┏━━

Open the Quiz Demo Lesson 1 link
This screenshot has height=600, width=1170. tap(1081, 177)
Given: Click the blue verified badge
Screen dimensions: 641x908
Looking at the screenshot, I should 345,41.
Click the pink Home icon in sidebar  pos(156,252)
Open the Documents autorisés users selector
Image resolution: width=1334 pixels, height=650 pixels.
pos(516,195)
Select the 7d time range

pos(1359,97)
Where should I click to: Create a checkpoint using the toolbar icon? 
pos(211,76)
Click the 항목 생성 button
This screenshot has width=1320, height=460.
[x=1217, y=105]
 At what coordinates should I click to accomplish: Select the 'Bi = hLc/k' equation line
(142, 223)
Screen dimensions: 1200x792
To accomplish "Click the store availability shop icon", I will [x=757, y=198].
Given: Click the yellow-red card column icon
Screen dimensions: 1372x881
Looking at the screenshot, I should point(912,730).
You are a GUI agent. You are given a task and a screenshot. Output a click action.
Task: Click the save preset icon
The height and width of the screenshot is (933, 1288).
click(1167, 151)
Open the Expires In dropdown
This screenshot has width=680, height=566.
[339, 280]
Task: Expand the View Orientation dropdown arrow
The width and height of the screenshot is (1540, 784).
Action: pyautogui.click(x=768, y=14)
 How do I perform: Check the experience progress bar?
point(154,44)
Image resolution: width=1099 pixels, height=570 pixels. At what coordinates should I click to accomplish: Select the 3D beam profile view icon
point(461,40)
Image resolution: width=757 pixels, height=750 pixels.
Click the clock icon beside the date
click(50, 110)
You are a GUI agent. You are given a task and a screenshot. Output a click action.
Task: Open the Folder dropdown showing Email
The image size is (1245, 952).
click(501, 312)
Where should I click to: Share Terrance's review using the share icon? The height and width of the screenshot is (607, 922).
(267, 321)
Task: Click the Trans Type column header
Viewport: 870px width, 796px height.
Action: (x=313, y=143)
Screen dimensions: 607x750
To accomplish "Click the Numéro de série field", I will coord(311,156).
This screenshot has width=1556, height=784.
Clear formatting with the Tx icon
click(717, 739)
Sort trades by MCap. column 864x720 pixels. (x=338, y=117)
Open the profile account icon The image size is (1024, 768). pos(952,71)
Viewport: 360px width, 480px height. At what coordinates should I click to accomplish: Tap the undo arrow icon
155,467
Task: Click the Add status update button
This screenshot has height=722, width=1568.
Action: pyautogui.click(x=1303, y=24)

┗━━

Description of the task: In all the material above, switch each "dropdown" to "menu" and write it out again with everything else left as it is.

Task output:
Open the Quiz Demo Lesson 1 link
This screenshot has height=600, width=1170. tap(1081, 177)
Given: Click the blue verified badge
Screen dimensions: 641x908
Looking at the screenshot, I should 345,41.
Click the pink Home icon in sidebar  pos(156,252)
Open the Documents autorisés users selector
Image resolution: width=1334 pixels, height=650 pixels.
pos(516,195)
Select the 7d time range

pos(1359,97)
Where should I click to: Create a checkpoint using the toolbar icon? 
pos(211,76)
Click the 항목 생성 button
This screenshot has width=1320, height=460.
[x=1217, y=105]
 At what coordinates should I click to accomplish: Select the 'Bi = hLc/k' equation line
(142, 223)
Screen dimensions: 1200x792
To accomplish "Click the store availability shop icon", I will [x=757, y=198].
Given: Click the yellow-red card column icon
Screen dimensions: 1372x881
Looking at the screenshot, I should point(912,730).
You are a GUI agent. You are given a task and a screenshot. Output a click action.
Task: Click the save preset icon
The height and width of the screenshot is (933, 1288).
click(1167, 151)
Open the Expires In menu
This screenshot has width=680, height=566.
[339, 280]
Task: Expand the View Orientation menu arrow
The width and height of the screenshot is (1540, 784).
Action: pyautogui.click(x=768, y=14)
 How do I perform: Check the experience progress bar?
point(154,44)
Image resolution: width=1099 pixels, height=570 pixels. At what coordinates should I click to accomplish: Select the 3D beam profile view icon
point(461,40)
Image resolution: width=757 pixels, height=750 pixels.
Click the clock icon beside the date
click(50, 110)
You are a GUI agent. You are given a task and a screenshot. Output a click action.
Task: Open the Folder menu showing Email
The image size is (1245, 952).
click(501, 312)
Where should I click to: Share Terrance's review using the share icon? The height and width of the screenshot is (607, 922).
(267, 321)
Task: Click the Trans Type column header
Viewport: 870px width, 796px height.
Action: (x=313, y=143)
Screen dimensions: 607x750
To accomplish "Click the Numéro de série field", I will coord(311,156).
This screenshot has width=1556, height=784.
Clear formatting with the Tx icon
click(717, 739)
Sort trades by MCap. column 864x720 pixels. (x=338, y=117)
Open the profile account icon The image size is (1024, 768). pos(952,71)
Viewport: 360px width, 480px height. At what coordinates should I click to accomplish: Tap the undo arrow icon
155,467
Task: Click the Add status update button
This screenshot has height=722, width=1568.
Action: pyautogui.click(x=1303, y=24)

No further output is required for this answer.